Unit 3B: Random Variables
In the remaining sections in Unit 3 we will begin to make the connection between probability and statistics so that we can apply these concepts in the final Unit on statistical inference.
These concepts bridge the gap between the mathematics of descriptive statistics and probability and true “Inferential Statistics” where we will formalize statistical hypothesis tests.
In other words, the topics in Unit 3B provide the mathematical background and concepts that will be needed for our study of inferential statistics.
In the previous sections we learned principles and tools that help us find probabilities of events in general.
Now that we’ve become proficient at doing that, we’ll talk about random variables.
Just like any other variable, random variables can take on multiple values.
The probabilities for the values can be determined by theoretical or observational means.
Such probabilities play a vital role in the theory behind statistical inference, our ultimate goal in this course.
We first discussed variables in the Exploratory Data Analysis portion of the course. A variable is a characteristic of an individual.
We also made an important distinction between categorical variables, whose values are groups or categories (and an individual can be placed into one of them), and quantitative variables, which have numerical values for which arithmetic operations make sense.
In the previous sections, we focused mostly on events which arise when there is a categorical variable in the background: blood type, pierced ears (yes/no), gender, on time delivery (yes/no), side effect (yes/no), etc.
Now we will begin to consider quantitative variables that arise when a random experiment is performed. We will need to define this new type of variable.

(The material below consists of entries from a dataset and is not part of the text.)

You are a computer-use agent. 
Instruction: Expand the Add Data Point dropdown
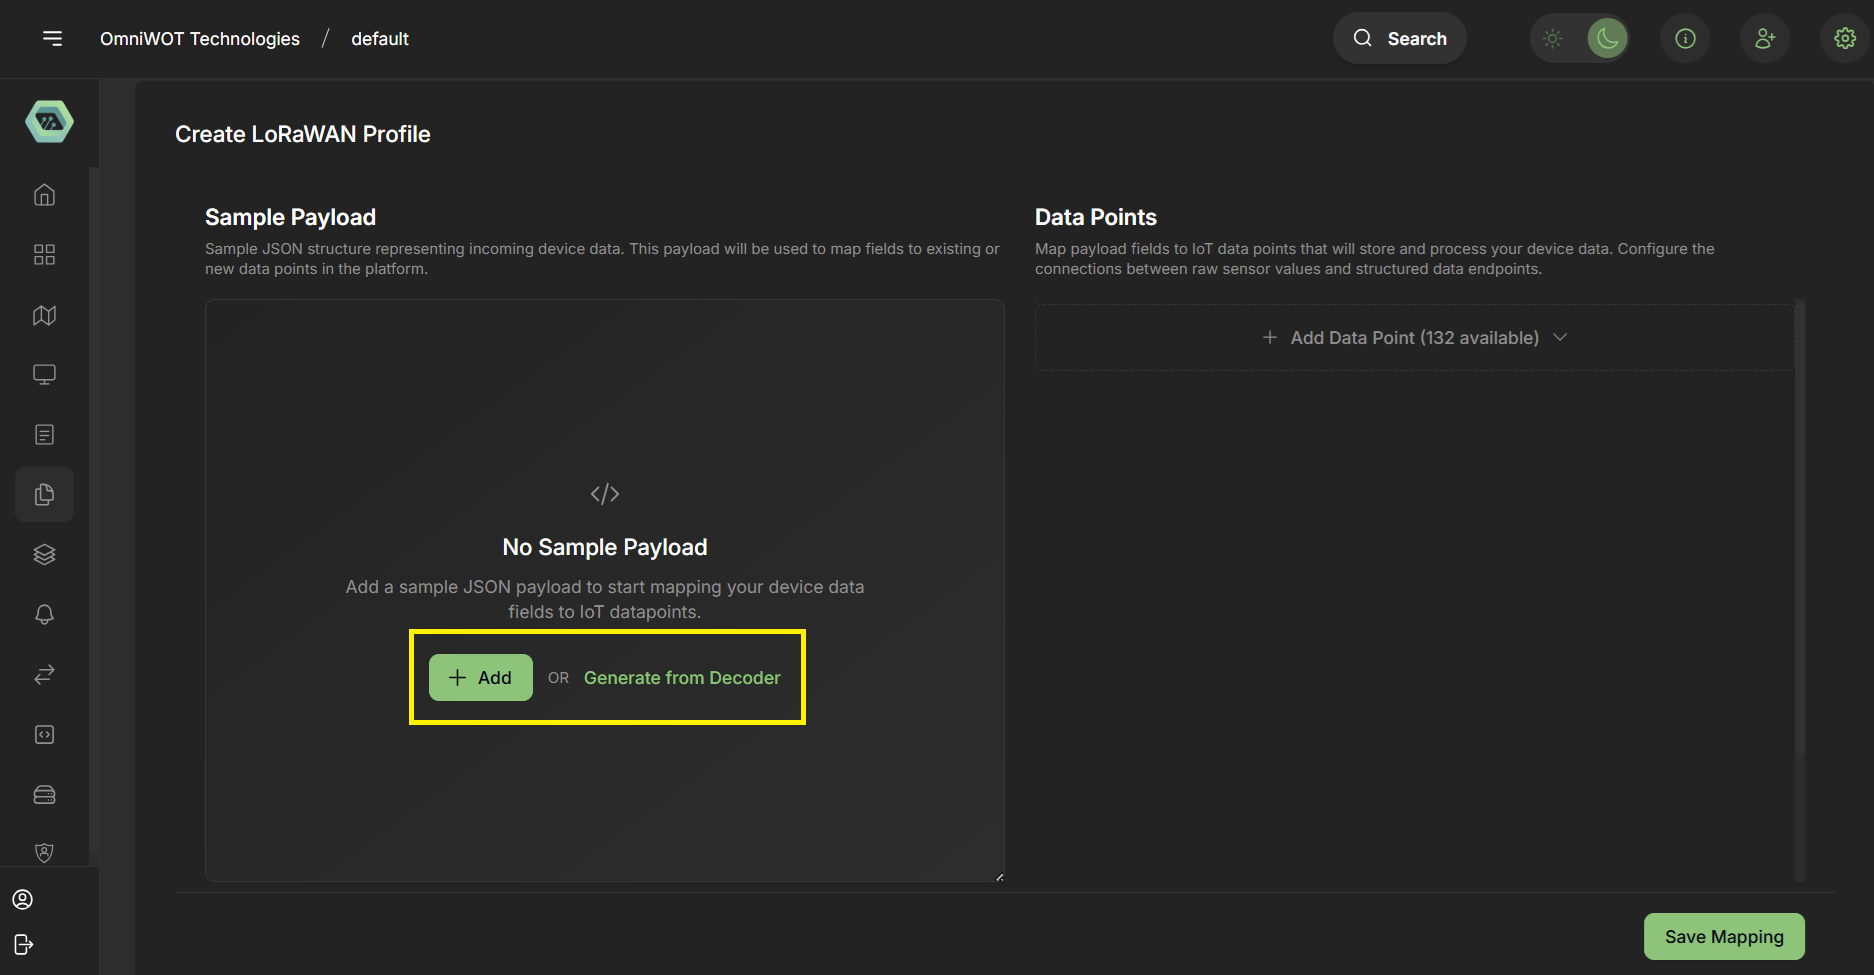pos(1413,337)
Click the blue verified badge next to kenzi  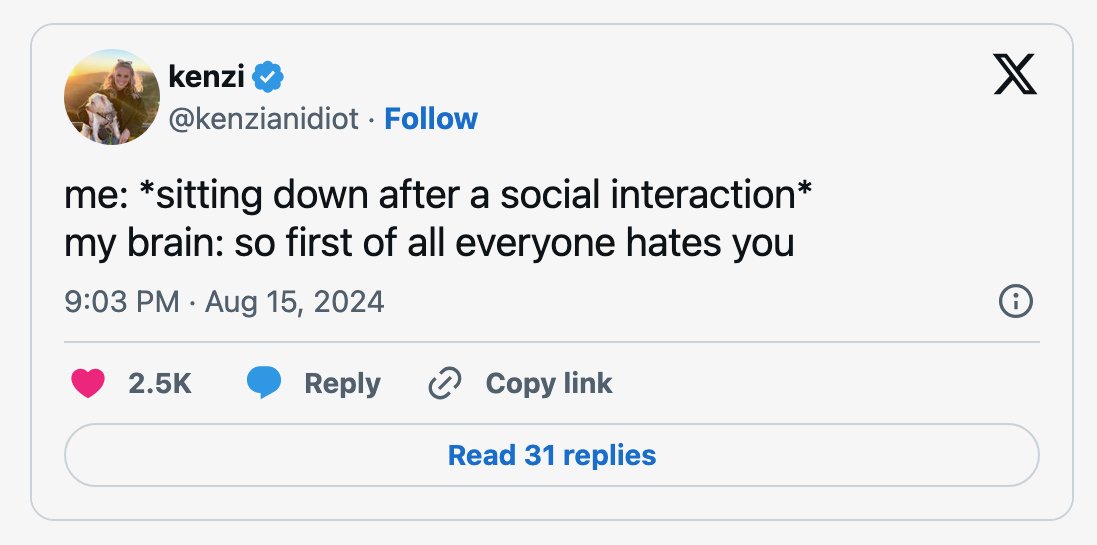pos(267,76)
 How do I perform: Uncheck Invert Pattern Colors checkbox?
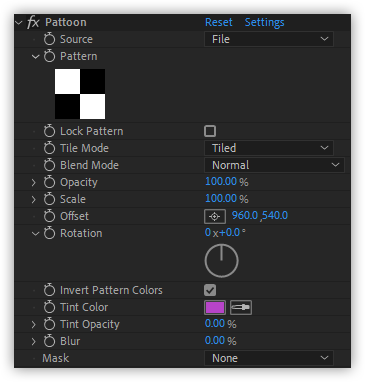[x=210, y=290]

A random variable can be thought of as a function that associates exactly one of the possible numerical outcomes to each trial of a random experiment. However, that number can be the same for many of the trials.
Before we go any further, here are some simple examples:
Note that if we had tossed a coin three times, the possible values for the number of tails would be 0, 1, 2, or 3. In general, if we toss a coin “n” times, the possible number of tails would be 0, 1, 2, 3, … , or n.
NOTE… We identified the first example as theoretical and the second as observational.
Let’s discuss the distinction.
- To answer probability questions about a theoretical situation, we only need the principles of probability.
- However, if we have an observational situation, the only way to answer probability questions is to use the relative frequency we obtain from a random sample.
Here is a different type of example:
What is the difference between the random variables in these examples? Let’s see:
- They all arise from a random experiment (tossing a coin twice, choosing a person at random, choosing a lightweight boxer at random).
- They are all quantitative (number of tails, number of ears, weight).
Where they differ is in the type of possible values they can take:
- In the first two examples, X has three distinct possible values: 0, 1, and 2. You can list them.
- In contrast, in the third example, X takes any value in the interval 130-135, and thus the possible values of X cover an infinite range of possibilities, and cannot be listed.
Just as the distinction between categorical and quantitative variables was important in Exploratory Data Analysis, the distinction between discrete and continuous random variables is important here, as each one gets a different treatment when it comes to calculating probabilities and other quantities of interest.
Before we go any further, a few observations about the nature of discrete and continuous random variables should be mentioned.
- Sometimes, continuous random variables are “rounded” and are therefore “in a discrete disguise.” For example:
- time spent watching TV in a week, rounded to the nearest hour (or minute)
- outside temperature, to the nearest degree
- a person’s weight, to the nearest pound.
Even though they “look like” discrete variables, these are still continuous random variables, and we will in most cases treat them as such.
- On the other hand, there are some variables which are discrete in nature, but take so many distinct possible values that it will be much easier to treat them as continuous rather than discrete.
- the IQ of a randomly chosen person
- the SAT score of a randomly chosen student
- the annual salary of a randomly chosen CEO, whether rounded to the nearest dollar or the nearest cent
- Sometimes we have a discrete random variable but do not know the extent of its possible values.
- For example: How many accidents will occur in a particular intersection this month?
- We may know from previously collected data that this number is from 0-5. But, 6, 7, or more accidents could be possible.
- A good rule of thumb is that discrete random variables are things we count, while continuous random variables are things we measure.
- We counted the number of tails and the number of ears with earrings. These were discrete random variables.
- We measured the weight of the lightweight boxer. This was a continuous random variable.
Often we can have a subject matter for which we can collect data that could involve a discrete or a continuous random variable, depending on the information we wish to know.
We devote a great deal of attention to random variables, since random variables and the probabilities that are associated with them play a vital role in the theory behind statistical inference, our ultimate goal in this course.
We’ll start with discrete random variables, including a discussion of binomial random variables and then move on to continuous random variables where we will formalize our understanding of the normal distribution.